Chinese speed skater

Ann Zhang (張元元; born 21 June 1957) is a retired Chinese short track speed skating athlete and coach, who worked as the coach of the Australian short track team from 1996 to 2014.

== Early life ==
Zhang Yuanyuan was born on 21 June 1957. She hails from Heilongjiang. According to her Facebook profile, she studied at Harbin Sport University from 1981 to 1985. In 1988 she immigrated to Australia. Initially she took other jobs while she was teaching skating in sports clubs.

== Coaching career ==
Zhang, living in Brisbane, Australia, began her coaching career as the junior coach of the New South Wales selection in 1992. Four years later she was promoted to become the Australia national coach.

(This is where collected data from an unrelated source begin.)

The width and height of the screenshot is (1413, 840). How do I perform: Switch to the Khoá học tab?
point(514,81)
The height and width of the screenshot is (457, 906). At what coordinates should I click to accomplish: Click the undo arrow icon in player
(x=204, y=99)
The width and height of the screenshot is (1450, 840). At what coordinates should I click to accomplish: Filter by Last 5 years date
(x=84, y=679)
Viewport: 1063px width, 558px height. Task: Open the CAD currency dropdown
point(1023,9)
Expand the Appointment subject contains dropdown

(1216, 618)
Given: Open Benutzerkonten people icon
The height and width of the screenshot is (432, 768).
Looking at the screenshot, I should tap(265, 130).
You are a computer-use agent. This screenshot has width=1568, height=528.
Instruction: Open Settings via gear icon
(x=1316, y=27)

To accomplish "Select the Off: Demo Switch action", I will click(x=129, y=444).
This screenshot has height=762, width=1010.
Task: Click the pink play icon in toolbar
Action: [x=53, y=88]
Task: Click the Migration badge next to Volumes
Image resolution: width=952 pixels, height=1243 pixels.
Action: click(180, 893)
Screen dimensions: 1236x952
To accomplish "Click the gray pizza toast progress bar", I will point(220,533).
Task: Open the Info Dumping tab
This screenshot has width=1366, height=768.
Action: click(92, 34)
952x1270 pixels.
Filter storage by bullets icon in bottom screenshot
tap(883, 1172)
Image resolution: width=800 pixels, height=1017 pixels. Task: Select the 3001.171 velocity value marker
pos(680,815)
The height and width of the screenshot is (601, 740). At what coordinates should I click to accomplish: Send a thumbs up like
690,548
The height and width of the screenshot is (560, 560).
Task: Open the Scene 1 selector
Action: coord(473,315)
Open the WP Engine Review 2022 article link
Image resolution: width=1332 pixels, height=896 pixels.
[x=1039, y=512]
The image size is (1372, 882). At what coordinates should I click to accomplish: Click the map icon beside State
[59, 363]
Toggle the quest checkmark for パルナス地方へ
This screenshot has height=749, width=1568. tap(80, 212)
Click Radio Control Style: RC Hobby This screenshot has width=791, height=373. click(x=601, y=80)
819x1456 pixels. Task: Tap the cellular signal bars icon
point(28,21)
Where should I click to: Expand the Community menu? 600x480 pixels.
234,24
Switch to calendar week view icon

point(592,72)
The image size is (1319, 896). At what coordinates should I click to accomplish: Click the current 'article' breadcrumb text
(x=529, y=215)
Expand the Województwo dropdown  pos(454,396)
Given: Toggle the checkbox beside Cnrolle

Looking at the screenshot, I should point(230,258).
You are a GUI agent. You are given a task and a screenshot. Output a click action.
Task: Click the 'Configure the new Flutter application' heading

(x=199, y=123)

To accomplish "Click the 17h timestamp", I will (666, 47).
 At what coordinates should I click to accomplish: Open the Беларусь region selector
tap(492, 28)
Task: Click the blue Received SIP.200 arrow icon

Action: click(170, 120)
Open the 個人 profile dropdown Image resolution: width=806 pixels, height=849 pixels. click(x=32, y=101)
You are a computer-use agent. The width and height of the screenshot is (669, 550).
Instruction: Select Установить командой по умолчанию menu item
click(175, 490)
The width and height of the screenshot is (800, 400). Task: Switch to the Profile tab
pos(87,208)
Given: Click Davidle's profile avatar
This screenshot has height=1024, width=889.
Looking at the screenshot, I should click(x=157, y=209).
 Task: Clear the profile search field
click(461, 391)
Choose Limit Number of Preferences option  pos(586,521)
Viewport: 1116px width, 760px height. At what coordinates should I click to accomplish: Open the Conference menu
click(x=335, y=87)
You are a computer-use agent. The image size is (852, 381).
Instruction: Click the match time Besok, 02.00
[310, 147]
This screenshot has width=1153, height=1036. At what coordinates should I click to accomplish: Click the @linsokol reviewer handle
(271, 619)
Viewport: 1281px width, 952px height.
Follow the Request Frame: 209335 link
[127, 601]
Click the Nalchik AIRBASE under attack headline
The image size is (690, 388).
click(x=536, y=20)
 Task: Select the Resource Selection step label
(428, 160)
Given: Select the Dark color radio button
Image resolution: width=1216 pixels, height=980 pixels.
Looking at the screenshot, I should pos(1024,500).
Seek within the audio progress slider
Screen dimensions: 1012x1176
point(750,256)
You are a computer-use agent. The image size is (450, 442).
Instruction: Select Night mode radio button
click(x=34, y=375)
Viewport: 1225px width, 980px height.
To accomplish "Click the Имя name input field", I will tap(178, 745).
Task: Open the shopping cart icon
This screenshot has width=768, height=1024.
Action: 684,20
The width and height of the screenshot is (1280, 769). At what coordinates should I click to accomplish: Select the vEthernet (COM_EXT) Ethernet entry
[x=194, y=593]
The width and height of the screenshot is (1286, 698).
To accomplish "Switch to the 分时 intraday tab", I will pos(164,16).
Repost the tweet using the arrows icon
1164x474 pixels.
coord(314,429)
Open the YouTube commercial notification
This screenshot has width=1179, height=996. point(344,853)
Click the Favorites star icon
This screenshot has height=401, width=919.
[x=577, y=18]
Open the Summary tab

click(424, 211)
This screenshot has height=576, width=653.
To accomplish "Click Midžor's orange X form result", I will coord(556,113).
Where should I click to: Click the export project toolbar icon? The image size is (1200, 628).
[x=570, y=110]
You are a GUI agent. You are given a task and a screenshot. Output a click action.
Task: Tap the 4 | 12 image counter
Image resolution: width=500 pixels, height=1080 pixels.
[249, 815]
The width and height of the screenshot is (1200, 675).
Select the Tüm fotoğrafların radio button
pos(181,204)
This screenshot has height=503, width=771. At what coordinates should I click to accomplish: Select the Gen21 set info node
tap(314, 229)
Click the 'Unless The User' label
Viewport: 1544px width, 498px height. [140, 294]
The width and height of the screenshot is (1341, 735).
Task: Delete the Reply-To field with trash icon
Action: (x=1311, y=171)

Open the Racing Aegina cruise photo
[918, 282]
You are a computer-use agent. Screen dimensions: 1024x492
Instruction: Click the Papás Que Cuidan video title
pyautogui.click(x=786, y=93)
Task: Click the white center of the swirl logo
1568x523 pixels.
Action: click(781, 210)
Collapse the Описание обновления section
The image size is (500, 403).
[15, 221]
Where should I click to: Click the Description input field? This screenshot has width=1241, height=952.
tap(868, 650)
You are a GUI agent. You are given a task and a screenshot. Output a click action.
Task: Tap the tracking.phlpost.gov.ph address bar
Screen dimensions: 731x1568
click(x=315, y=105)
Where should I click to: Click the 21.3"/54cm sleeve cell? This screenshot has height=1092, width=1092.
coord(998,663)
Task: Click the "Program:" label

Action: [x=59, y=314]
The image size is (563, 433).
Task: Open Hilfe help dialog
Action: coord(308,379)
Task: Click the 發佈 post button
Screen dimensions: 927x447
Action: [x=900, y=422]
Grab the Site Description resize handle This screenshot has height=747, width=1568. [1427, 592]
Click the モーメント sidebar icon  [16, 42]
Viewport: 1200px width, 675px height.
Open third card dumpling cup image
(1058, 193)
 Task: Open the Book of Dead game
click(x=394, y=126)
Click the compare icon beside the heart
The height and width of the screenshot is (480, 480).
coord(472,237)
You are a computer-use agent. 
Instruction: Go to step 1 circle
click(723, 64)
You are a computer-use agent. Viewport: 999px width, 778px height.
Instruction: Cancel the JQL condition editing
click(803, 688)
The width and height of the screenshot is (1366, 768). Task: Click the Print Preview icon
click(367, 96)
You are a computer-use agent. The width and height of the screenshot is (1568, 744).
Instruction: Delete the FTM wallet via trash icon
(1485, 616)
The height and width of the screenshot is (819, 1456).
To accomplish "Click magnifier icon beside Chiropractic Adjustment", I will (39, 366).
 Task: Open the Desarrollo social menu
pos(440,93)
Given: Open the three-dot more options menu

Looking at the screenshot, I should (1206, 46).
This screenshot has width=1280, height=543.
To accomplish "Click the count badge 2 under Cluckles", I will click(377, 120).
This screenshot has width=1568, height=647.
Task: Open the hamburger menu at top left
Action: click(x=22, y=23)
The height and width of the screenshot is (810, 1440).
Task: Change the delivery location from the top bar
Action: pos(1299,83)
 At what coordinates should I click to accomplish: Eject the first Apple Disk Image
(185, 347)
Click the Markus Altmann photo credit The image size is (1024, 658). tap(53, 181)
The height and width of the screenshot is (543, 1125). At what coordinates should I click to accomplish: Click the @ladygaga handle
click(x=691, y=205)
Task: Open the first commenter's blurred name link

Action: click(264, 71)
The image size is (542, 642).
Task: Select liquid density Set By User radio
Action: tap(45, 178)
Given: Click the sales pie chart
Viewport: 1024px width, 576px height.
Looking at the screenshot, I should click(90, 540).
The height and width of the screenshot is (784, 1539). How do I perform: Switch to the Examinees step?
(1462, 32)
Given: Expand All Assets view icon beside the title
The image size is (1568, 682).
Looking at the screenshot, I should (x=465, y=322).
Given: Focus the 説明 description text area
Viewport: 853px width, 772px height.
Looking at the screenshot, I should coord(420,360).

At that time, the country's short track team had already achieved considerable success, including the first medal for Australia at the Winter Olympics, a bronze medal in the relay at the Games in Lillehammer in 1994. After Zhang took over the team, an Australian short tracker was able to finish fourth in the Short Track World Cup in 1996. Zhang achieved her greatest successes as a coach at the Olympic Games. The short track team was successful in the 2002 Games in Salt Lake City. Steven Bradbury surprisingly won the first Winter Olympics gold medal for his country.

On 15 April 2014, Zhang stepped down as the Australian head coach and retired.

In 2019, Zhang briefly worked as an interim coach for the Singaporean national team.